El Ejecutivo socialista arbitró ayer una disposición especial para que las familias de Euskadi y Navarra puedan recibir la ayuda de 2.500 euros por cada nuevo hijo, anunciada por Zapatero en el debate del estado de la Nación. De esta forma, en lugar de ser financiada a través de los impuestos, la prestación será abonada por la Seguridad Social para evitar un conflicto con el régimen fiscal específico de la Comunidad Autónoma vasca y de la foral, con el fin de universalizar esta iniciativa.
En declaraciones a Radio Euskadi, Rubalkaba señaló que "el Gobierno de Madrid, después de soltar la bomba, como si fuera una gran noticia, ha tenido que rebobinar y ha tenido que darse cuenta de que, para establecerla, necesita hacer una Ley específica en lo que se refería, por lo menos, a la Comunidad Autónoma, porque, si no, se habría quedado colgado de la brocha", de forma que quienes tuvieran los primeros hijos en Euskadi "no iban a cobrar esos 2.500 euros".
Improvisación
"Yo creo que fue una improvisación de un debate malo, en el que, para salir, al final, se sacaron de la chistera este conejo.

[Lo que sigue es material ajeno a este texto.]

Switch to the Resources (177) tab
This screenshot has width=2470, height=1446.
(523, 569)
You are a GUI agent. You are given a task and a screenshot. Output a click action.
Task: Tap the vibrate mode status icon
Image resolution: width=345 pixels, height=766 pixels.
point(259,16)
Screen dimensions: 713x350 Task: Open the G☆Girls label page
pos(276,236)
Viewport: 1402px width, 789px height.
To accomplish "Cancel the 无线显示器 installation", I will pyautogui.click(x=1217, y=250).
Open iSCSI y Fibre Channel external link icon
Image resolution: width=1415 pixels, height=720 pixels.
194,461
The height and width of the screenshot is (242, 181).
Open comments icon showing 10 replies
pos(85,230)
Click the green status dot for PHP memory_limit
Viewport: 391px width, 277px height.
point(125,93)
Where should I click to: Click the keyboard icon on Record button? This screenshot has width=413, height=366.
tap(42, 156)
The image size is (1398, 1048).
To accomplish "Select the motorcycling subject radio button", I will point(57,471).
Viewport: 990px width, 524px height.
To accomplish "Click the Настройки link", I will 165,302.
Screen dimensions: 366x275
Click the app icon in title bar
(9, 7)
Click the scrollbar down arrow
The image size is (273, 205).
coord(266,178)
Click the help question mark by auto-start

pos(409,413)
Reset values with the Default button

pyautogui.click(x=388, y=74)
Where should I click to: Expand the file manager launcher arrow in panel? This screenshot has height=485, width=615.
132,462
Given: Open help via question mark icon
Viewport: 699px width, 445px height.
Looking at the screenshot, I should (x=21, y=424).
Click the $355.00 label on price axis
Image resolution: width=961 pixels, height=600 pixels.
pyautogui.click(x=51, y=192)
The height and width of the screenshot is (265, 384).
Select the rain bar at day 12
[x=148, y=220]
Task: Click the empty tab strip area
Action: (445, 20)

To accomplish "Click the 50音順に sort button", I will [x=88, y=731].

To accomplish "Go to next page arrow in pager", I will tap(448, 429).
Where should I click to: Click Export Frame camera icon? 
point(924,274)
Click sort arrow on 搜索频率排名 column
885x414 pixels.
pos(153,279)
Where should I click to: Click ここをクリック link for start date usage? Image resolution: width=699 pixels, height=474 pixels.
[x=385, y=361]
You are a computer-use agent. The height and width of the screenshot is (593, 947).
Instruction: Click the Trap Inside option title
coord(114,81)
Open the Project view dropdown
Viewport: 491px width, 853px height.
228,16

Yo me alegro por todas las familias que van a tener hijos a partir del 3 de julio porque van a rebibir una cantidad de 2.500 euros. Pero no creo que porque a una pareja le den 2.500 euros vaya a tener un hijo". A su juicio, se trata de "una medida populista, oportunista y que, luego, no por ello, va a haber más natalidad en la Comunidad ni en el Estado".
En este sentido, precisó que para potenciar la natalidad habría que adoptar otro tipo de políticas distintas y recordó que el Gobierno vasco ya había establecido "medidas concretas" para incentivarla. A su juicio, la iniciativa gubernamental "fue para discernir lo que era algún debate malo que hubo en el Congreso de los Diputados y, luego, lo han tenido que adobar y arreglar". "Hubo una improvisación y en política la improvisación no es buena", aseveró.